Diäten – Die Industrie schläft nicht

Geben sie in einer Suchmaschine im Internet einmal den Begriff „Fasten“ ein, so erhalten sie fast 6 Millionen Einträge. Der Begriff Fastenwandern bringt es auf 135.000 Einträge, Fastenkur auf 133.000 und Fastenurlaub immerhin noch 31.000 Einträge.

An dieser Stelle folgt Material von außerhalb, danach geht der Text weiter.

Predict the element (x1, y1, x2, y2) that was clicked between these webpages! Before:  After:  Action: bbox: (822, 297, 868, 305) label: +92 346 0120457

Nicht hinter jedem Artikel verbirgt sich ein geschäftliches Angebot. Doch die Branche der Fasten-Erlebnis-Reisen-Anbieter wächst. Fastenkuren in luxuriösen Wellnesshotels, Fastenwandern von Sylt bis in die bayerischen Alpen, Fastentage in Klöstern – alles ist zu haben. Sicher ist es nicht jedem gegeben, sein Fastenprogramm im stillen Kämmerlein allein durchzuziehen. Doch man darf sich die Frage stellen: Haben die Anbieter all dieser Angebote eigentlich ein Interesse daran, dass ich abnehme, mich besser fühle und das dauerhaft? Nein, haben sie vermutlich nicht, denn ich soll ja im nächsten Jahr wiederkommen.

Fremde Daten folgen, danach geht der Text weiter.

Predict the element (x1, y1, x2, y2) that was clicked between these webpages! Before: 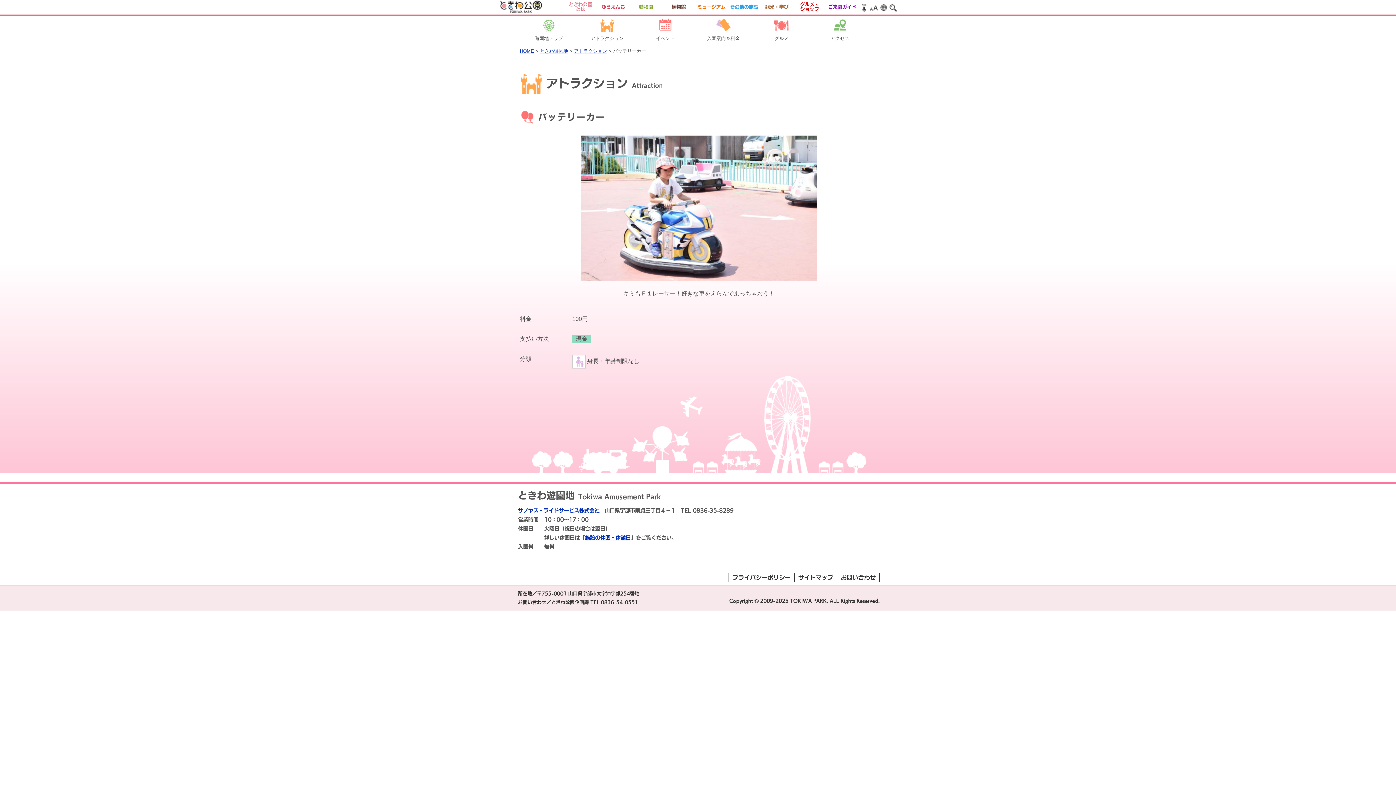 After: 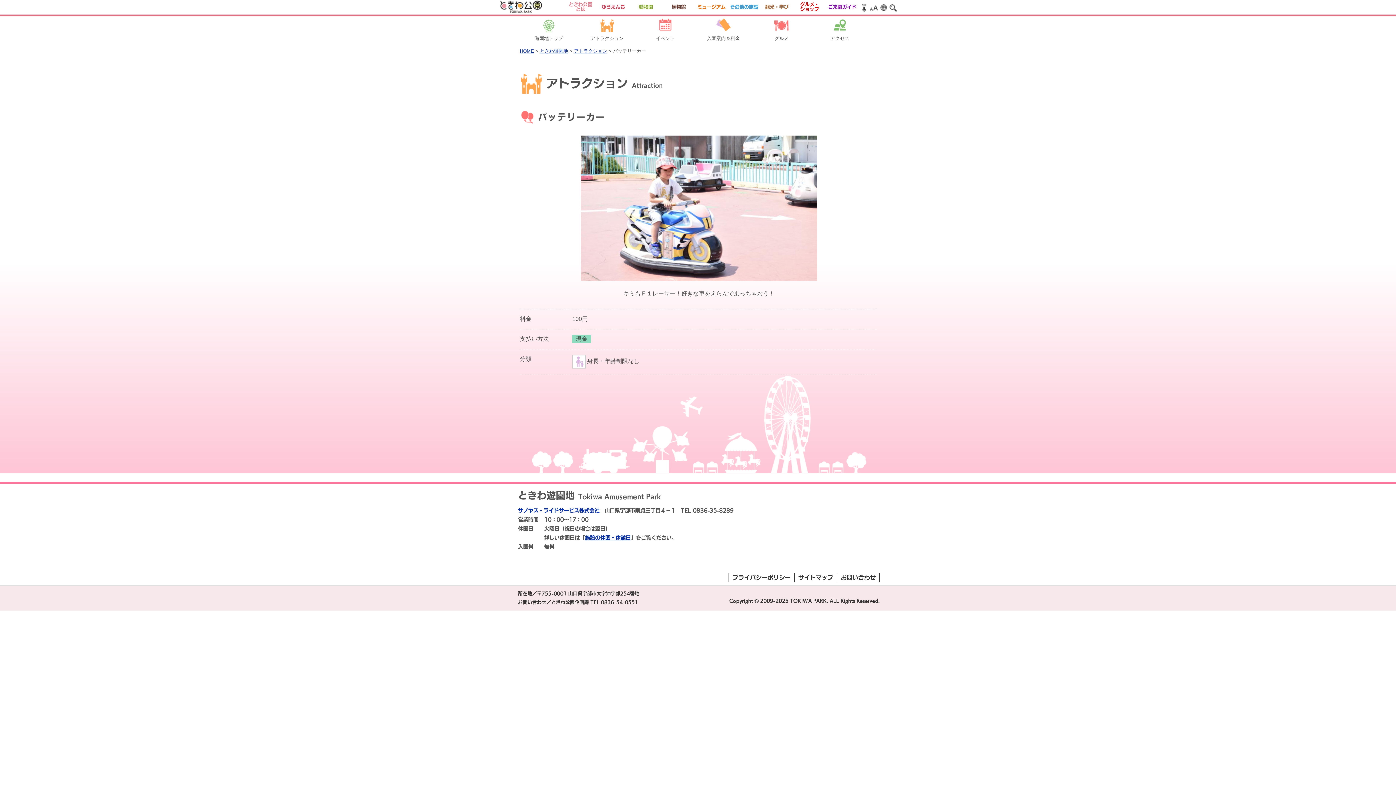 Action: label: サノヤス・ライドサービス株式会社 bbox: (518, 508, 599, 513)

Fasten bedeutet bewusster Verzicht. Verzicht auf Liebgewonnenes, Alltägliches, auf Schädliches. Ob ein Fünf-Sterne-Hotel mit Luxus-Spa-Bereich und diätetischem Nahrungsangebot wirklich der richtige Ort ist, um den Gedanken des Fastens zu verinnerlichen, daran habe ich meine Zweifel. Fasten muss auch nicht bedeuten, dass ich bei Wasser und Brot im Kerzenschein im Schuppen hause. Jedoch scheint mir gerade in unsere heutigen Zeit im Verzicht auf die Annehmlichkeiten des modernen Lebens der größte Sinn und Nutzen des Fastens zu liegen. Das kann man z.B. in einem Kloster tun.

Und dann ist ja da noch die Presse. Nach Weihnachten werden die bunten Blätter nicht müde, uns jede Woche mit einer neuen Superdiät zu überfallen, die – im Idealfall – bei geringstem Verzicht ein Ergebnis in wenigen Tagen liefert. Super. Wenn es so einfach wäre, dann hätten wir kein Übergewichtsproblem mehr. Eine Frauenzeitschrift hat es geschafft, die Spitzenposition in der Super-Schnell-und Schlank-Fett-Weg-Diät-Presse zu ergattern. Komisch. Wenn die Diät des letzten Jahres doch so gut gewesen sein soll, warum brauchen ich dann in diesem Jahr eine Neue?

Oder liegt es an uns? Gut 40 Tage Fasten zwischen Aschermittwoch und Karfreitag ist ja ganz gut und schön, aber was ist mit den anderen 325 Tagen im Jahr? Diäten sind was Gutes, wenn man aus Ihnen Schlüsse zieht für die Zeit nach der Diät. Und wenn nicht, dann kommt der allseits bekannte Jo-Jo-Effekt. Leider wirkt der sich nicht auf Ihr Portemonnaie aus.

Bei allen Kur- und Wellnessangeboten, Diätrezepten, Abnehmshows im Fernsehen, Pillen und Pülverchen – Fasten bleibt etwas Individuelles und es beginnt, wie so vieles im Leben, im Kopf.